Start of Data supplied
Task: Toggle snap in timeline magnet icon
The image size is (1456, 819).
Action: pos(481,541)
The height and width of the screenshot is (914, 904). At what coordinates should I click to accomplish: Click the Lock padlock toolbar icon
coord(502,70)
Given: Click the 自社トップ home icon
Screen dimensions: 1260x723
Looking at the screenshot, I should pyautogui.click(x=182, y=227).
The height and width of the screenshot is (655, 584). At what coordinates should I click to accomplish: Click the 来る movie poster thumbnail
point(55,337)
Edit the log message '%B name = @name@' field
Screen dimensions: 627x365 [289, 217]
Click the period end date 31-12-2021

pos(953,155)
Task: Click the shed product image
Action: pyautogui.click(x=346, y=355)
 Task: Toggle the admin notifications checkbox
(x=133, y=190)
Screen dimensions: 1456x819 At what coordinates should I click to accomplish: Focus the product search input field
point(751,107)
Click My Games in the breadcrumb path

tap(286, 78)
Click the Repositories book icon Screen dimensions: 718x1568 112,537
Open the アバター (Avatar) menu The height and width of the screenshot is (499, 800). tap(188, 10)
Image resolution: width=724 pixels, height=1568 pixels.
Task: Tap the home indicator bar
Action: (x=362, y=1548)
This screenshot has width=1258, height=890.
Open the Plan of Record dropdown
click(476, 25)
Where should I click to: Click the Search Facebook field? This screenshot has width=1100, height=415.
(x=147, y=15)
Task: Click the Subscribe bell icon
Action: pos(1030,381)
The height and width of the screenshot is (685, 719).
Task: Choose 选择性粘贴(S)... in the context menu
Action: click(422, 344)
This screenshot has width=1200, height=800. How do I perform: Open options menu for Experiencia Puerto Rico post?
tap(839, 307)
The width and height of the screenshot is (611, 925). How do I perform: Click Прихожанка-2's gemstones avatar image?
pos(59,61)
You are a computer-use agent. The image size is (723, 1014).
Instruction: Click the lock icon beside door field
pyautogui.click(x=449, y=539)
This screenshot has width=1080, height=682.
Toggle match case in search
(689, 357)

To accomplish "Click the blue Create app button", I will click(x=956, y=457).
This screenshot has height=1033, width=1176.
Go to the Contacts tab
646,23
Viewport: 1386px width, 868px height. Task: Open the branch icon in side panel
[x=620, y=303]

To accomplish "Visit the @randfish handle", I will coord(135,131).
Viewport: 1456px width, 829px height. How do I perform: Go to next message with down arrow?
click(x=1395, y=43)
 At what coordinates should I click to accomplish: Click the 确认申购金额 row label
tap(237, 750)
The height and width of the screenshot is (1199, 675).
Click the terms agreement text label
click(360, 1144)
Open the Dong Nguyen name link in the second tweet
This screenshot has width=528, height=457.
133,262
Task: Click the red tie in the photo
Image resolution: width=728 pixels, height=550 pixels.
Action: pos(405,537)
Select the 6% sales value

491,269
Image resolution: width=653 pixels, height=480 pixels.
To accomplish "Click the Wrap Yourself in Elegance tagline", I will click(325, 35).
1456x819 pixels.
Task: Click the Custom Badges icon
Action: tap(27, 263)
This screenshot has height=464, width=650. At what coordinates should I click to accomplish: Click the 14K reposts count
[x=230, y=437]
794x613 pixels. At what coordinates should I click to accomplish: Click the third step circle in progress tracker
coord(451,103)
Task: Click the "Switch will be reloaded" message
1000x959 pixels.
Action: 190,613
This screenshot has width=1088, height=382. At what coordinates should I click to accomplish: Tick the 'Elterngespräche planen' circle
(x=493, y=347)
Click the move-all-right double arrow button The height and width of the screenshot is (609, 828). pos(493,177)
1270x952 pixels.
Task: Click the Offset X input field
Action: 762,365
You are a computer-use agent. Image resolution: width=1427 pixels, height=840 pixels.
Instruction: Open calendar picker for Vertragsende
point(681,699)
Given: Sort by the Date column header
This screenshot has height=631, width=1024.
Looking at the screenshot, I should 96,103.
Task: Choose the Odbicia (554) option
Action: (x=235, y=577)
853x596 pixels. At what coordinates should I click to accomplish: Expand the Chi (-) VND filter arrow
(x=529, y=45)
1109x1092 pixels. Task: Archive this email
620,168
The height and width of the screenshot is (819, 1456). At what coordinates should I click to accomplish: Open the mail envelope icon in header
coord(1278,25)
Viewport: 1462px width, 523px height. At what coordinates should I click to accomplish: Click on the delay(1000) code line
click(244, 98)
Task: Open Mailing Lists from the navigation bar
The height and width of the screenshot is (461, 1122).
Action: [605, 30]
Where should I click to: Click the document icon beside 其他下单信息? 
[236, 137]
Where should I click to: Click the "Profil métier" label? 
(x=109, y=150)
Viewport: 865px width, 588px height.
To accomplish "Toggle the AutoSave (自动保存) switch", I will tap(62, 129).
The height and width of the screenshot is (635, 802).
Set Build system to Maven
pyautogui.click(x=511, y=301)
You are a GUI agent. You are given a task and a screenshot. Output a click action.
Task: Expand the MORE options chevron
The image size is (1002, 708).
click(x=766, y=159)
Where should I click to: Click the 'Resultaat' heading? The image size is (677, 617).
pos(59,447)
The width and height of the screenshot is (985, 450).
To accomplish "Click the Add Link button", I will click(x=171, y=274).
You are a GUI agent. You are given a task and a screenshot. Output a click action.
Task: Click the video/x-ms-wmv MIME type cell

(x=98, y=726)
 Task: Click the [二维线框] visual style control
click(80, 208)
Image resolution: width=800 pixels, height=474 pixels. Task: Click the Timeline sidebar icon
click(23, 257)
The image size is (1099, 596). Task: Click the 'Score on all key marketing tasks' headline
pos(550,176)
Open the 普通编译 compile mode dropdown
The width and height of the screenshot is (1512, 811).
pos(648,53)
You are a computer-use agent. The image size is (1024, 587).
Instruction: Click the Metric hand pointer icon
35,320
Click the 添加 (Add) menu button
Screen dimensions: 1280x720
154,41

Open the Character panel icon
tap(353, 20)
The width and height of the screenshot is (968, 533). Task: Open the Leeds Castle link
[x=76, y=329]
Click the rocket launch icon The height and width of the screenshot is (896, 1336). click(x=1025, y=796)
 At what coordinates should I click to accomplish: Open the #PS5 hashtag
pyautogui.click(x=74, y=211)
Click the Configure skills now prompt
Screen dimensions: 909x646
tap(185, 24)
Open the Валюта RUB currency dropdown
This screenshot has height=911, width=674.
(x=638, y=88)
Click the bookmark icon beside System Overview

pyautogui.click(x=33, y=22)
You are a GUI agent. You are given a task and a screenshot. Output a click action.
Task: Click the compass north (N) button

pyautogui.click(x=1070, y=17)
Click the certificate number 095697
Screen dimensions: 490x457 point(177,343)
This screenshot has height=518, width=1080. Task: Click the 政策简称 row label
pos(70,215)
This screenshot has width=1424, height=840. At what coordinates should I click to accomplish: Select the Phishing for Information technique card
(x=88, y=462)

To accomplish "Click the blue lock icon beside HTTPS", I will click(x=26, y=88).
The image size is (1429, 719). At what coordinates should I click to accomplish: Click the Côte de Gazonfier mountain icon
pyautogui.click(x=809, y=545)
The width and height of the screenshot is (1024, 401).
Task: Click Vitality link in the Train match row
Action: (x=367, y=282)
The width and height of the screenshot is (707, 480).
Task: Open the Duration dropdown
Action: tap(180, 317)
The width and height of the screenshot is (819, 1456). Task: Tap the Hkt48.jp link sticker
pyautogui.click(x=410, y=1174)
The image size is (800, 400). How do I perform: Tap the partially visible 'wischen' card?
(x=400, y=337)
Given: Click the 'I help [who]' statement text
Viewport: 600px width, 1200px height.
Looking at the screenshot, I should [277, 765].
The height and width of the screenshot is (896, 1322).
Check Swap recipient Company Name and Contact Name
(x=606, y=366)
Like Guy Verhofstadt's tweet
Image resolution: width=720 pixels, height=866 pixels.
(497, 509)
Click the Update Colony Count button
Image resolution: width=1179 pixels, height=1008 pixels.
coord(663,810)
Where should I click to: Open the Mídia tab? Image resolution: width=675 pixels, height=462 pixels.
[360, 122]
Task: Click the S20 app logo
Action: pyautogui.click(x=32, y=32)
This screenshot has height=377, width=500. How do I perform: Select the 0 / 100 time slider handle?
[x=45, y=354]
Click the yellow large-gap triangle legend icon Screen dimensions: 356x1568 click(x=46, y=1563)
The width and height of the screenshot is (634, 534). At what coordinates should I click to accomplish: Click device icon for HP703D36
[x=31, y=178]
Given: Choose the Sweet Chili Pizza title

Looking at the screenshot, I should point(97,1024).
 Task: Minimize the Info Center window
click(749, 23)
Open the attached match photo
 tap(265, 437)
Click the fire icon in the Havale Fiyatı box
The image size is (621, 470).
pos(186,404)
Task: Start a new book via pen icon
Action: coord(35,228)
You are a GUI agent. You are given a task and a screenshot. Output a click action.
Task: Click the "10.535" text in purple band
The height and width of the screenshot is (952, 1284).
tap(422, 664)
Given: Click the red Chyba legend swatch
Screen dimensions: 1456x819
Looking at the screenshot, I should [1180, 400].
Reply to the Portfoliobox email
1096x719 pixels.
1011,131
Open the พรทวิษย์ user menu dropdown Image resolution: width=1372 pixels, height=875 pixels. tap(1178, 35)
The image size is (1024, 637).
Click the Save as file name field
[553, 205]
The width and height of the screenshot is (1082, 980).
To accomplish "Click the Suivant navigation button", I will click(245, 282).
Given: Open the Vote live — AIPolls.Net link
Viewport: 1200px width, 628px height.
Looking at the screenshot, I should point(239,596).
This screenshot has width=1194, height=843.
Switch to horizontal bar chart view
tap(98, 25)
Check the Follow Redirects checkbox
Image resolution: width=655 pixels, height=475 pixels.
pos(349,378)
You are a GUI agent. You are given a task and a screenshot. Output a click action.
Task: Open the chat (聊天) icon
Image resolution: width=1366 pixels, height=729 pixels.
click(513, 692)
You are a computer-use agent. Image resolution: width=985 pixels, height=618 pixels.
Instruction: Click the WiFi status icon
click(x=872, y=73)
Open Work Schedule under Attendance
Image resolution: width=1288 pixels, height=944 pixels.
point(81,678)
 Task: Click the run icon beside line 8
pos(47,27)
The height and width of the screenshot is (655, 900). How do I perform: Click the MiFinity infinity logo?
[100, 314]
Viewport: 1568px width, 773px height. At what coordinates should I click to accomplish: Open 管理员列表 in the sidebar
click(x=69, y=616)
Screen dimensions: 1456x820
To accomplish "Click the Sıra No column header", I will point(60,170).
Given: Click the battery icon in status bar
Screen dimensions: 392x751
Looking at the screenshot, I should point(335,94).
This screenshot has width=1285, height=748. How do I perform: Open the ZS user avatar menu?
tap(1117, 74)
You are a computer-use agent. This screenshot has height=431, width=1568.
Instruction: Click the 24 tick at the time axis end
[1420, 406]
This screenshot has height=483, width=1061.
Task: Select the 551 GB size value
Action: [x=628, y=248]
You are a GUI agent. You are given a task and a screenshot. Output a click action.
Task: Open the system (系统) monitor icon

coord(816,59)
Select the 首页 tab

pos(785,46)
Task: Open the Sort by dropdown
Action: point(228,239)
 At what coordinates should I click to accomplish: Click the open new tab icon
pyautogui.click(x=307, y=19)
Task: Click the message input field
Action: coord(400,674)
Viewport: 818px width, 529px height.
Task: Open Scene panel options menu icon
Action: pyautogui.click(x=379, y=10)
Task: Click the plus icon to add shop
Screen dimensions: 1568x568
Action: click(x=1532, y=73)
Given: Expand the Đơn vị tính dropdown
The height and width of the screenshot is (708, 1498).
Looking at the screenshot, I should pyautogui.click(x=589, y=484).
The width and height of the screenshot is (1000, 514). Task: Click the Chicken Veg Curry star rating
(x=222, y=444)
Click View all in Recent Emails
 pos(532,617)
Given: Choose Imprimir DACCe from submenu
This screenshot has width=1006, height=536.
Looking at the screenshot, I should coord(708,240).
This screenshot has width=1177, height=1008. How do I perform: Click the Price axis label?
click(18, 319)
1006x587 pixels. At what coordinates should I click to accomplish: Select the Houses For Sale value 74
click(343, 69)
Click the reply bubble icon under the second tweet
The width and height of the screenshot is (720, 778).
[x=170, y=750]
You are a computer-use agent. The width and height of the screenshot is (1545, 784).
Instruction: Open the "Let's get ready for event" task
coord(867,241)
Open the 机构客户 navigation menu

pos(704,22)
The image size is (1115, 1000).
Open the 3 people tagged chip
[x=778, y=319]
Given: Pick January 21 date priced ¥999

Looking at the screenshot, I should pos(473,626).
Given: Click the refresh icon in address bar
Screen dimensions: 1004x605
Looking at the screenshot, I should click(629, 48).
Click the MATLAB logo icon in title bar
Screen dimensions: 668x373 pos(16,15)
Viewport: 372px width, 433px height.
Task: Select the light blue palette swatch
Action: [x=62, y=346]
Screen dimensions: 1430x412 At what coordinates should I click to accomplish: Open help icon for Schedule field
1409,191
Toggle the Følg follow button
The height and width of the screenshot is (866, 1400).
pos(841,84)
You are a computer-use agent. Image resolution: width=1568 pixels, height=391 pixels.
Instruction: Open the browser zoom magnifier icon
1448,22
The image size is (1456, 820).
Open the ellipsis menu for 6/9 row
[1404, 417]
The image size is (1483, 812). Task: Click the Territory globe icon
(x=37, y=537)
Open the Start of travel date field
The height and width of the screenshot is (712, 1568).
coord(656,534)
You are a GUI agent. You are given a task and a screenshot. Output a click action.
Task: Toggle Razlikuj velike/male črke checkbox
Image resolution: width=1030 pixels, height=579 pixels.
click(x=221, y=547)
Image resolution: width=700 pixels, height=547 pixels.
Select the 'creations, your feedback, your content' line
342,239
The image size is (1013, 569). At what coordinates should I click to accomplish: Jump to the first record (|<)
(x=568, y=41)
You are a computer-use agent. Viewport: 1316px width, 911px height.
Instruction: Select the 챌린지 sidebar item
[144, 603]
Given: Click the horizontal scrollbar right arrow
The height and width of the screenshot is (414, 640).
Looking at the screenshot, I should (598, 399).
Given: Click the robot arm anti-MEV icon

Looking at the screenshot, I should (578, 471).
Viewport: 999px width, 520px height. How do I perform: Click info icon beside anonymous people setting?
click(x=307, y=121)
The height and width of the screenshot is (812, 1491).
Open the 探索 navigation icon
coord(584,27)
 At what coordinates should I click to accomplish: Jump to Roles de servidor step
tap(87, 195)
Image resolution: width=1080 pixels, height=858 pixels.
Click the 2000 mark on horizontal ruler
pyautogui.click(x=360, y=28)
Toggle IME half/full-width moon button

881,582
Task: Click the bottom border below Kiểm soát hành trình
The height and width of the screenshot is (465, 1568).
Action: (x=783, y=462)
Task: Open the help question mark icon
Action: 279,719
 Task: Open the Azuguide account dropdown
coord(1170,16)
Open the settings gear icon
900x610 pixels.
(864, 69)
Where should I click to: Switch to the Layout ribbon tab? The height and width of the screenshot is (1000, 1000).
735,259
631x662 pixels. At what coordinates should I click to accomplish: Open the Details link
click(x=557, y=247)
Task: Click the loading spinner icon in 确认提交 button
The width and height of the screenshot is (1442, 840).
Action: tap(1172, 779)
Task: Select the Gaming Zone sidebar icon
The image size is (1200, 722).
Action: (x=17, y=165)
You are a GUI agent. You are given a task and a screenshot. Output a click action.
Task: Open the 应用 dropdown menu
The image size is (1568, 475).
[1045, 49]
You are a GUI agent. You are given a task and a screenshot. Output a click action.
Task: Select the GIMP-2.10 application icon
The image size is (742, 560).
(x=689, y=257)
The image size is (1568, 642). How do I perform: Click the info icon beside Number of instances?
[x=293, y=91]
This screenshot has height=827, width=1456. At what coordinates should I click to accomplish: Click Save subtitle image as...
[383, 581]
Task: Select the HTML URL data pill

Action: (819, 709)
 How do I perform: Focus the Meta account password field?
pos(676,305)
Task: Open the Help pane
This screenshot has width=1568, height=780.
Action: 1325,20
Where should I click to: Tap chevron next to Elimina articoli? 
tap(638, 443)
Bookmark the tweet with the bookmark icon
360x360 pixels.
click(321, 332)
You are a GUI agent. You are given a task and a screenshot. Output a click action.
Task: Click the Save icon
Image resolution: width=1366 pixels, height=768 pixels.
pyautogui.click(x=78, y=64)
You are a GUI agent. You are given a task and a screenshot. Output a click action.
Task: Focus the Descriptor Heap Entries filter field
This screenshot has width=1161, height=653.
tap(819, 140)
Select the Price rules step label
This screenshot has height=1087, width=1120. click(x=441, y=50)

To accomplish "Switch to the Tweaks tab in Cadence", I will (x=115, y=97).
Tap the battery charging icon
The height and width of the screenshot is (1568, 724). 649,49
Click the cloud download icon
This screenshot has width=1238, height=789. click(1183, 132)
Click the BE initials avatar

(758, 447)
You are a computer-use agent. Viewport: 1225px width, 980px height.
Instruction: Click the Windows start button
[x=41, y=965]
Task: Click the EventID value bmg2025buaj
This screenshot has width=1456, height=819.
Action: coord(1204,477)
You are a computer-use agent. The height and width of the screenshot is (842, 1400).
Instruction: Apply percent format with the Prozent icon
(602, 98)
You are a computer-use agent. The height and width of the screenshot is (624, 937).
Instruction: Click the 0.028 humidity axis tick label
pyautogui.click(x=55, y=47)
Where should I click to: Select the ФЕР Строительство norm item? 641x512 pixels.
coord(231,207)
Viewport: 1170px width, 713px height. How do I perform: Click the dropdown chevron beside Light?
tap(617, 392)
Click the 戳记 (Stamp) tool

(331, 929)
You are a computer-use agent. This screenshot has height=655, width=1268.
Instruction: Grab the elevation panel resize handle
End of Data supplied
## Problem details:
Recast the items as a Markdown table with the columns Row and Line, one numbered row per line, starting at the beginning of the items and ending at the line that contains "coord(502,70)". Leave out blank lines.

## Correct response:
| Row | Line |
|---|---|
| 1 | Task: Toggle snap in timeline magnet icon |
| 2 | The image size is (1456, 819). |
| 3 | Action: pos(481,541) |
| 4 | The height and width of the screenshot is (914, 904). At what coordinates should I click to accomplish: Click the Lock padlock toolbar icon |
| 5 | coord(502,70) |